When I was a girl there was a time when we all wanted to know if we were big boned. Oh the humanity! Somehow having your girlfriend measure the circumference of your wrist with her forefinger and thumb would tell you whether you’d be cursed with big bones – for life!
Now, approaching 50, having big, healthy bones could not be more important. Granted, not all things dense are desirable, but bones ain’t one of ‘em. Not that long ago, the only way you might discover you had weak bones, or even worse osteoporosis, was if you broke one. By then, the health of your bones might already be severely compromised. But now, with a bone density test, known as a densitometry, we can be made aware early in the game if the mineral composition of our bones is not up to snuff.

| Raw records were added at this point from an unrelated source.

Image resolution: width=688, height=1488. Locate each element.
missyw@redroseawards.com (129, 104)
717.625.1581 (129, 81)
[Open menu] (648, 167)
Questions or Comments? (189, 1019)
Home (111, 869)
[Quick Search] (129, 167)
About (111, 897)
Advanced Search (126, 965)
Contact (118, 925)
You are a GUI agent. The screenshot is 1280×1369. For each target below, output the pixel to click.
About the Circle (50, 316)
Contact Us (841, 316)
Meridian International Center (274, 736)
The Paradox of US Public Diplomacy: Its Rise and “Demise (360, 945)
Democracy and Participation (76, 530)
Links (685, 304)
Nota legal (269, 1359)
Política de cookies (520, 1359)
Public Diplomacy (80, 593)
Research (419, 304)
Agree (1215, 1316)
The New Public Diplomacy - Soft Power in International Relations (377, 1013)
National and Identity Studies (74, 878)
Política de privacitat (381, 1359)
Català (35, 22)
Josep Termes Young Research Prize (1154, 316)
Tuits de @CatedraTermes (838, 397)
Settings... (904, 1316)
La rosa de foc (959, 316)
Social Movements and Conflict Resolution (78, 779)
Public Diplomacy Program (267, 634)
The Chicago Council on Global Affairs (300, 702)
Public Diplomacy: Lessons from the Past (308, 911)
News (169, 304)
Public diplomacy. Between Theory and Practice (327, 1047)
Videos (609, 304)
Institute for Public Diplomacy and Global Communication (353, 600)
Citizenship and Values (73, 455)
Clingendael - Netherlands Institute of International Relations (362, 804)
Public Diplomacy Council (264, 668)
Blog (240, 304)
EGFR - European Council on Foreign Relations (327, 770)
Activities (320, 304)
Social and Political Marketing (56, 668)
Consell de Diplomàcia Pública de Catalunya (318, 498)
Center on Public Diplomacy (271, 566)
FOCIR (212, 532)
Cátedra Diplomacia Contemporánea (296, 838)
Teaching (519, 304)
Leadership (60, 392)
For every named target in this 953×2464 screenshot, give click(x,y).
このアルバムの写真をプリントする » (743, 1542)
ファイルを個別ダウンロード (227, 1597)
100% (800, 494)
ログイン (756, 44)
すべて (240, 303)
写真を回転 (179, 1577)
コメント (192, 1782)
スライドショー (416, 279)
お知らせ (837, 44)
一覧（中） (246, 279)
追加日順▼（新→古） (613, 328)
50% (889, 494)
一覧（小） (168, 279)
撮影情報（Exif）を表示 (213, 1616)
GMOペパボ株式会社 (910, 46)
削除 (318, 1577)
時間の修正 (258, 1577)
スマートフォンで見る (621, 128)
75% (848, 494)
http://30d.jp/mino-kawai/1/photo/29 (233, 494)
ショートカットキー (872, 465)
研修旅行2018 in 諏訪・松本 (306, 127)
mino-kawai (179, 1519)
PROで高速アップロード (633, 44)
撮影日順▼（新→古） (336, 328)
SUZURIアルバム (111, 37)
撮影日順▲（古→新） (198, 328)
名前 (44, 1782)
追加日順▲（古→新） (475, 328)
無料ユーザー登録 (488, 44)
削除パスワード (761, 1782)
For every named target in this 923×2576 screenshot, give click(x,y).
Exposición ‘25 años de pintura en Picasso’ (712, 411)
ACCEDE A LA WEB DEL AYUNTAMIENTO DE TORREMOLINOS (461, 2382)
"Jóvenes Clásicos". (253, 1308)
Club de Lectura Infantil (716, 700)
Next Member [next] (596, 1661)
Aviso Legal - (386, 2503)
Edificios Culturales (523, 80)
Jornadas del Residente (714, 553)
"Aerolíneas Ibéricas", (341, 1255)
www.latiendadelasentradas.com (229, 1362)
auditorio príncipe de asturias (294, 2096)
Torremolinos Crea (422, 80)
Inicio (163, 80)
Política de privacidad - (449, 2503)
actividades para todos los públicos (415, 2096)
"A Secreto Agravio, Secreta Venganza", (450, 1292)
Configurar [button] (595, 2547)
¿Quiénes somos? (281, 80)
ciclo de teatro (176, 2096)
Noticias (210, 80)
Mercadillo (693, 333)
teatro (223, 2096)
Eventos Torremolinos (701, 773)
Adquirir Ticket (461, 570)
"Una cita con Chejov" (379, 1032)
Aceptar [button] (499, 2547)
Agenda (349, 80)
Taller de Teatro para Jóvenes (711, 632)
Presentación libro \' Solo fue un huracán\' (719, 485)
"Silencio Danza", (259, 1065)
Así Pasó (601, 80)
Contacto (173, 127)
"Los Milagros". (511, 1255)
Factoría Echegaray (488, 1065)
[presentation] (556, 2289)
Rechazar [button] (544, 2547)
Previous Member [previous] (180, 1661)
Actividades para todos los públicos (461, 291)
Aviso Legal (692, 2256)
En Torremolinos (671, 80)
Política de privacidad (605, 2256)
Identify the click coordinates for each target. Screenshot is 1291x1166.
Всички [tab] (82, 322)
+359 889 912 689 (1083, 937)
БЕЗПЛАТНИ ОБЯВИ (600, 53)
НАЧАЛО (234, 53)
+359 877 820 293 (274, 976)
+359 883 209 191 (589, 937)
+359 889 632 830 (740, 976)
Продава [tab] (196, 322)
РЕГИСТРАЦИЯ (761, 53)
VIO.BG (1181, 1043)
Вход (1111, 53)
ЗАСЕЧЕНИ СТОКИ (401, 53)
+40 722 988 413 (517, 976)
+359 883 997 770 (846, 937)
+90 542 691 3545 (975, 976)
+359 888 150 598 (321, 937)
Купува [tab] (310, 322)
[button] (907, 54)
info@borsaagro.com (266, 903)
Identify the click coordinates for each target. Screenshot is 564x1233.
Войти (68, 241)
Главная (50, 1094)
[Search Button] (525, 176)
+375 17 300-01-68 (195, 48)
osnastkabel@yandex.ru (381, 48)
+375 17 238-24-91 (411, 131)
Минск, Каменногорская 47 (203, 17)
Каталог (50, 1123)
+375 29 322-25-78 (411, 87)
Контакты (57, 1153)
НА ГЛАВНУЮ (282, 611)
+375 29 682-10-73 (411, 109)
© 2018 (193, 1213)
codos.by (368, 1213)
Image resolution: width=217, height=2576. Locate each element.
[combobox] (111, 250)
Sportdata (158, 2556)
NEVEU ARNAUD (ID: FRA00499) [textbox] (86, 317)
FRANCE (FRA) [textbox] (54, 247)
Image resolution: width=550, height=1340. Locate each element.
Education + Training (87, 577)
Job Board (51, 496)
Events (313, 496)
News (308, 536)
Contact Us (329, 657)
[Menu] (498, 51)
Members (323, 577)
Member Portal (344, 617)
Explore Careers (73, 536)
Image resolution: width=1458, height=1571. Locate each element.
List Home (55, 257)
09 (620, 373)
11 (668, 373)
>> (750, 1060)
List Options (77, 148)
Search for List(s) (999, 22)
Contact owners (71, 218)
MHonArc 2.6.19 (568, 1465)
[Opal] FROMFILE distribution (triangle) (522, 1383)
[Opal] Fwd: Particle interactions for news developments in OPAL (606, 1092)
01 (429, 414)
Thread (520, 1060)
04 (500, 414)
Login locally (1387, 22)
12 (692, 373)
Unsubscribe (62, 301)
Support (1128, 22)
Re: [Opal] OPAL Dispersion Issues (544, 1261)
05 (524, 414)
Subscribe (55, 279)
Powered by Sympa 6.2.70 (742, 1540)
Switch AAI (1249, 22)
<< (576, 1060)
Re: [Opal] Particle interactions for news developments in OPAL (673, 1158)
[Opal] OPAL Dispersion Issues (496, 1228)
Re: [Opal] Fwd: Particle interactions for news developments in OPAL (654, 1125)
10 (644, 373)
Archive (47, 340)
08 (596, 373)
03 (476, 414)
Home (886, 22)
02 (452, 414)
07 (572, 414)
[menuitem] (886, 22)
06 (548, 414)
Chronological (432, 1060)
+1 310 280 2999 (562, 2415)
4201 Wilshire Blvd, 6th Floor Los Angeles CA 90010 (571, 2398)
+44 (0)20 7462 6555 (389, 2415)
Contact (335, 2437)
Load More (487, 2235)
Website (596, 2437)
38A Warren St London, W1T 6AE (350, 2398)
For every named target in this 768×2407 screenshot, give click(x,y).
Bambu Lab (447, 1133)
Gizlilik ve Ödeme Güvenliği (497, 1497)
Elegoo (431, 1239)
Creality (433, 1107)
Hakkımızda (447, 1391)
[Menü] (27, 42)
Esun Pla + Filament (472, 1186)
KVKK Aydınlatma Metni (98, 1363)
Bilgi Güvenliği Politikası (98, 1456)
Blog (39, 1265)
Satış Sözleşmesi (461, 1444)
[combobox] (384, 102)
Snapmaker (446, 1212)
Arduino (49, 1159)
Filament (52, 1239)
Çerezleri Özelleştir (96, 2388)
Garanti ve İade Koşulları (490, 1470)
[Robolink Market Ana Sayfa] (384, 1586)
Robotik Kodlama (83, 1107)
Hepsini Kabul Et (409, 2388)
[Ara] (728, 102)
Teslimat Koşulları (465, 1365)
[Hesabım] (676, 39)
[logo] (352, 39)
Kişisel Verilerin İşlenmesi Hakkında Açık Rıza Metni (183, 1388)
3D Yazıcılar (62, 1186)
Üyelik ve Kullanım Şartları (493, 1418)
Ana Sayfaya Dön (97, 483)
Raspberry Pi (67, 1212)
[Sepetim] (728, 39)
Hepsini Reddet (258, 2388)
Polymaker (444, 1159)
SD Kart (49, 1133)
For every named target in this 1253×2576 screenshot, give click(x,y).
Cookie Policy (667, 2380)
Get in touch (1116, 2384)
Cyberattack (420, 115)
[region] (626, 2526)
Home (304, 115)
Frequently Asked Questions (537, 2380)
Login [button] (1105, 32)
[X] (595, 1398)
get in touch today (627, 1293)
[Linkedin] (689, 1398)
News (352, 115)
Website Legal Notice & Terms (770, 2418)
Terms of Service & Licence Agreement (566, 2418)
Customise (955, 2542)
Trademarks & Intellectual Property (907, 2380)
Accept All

What can we do to prevent the onset of osteoporosis and weakened bones? Well, first off, if you need to lose weight, you shouldn’t diet. Restricting calories beyond what is healthy, can affect hormones that affect your absorption of calcium. A Rutgers University study found that just six months of dieting decreased bone density by 3 percent. Researchers say losing weight can also cause a change in three hormones (parathyroid, estrogen and cortisol) that affect the absorption and utilization of calcium.
What you CAN do, is make sure to include weight bearing exercise that strengthens muscles and helps to protect your bones. Eat a healthy diet rich in calcium and get a bone density test when your doctor recommends it. It’s a breeze!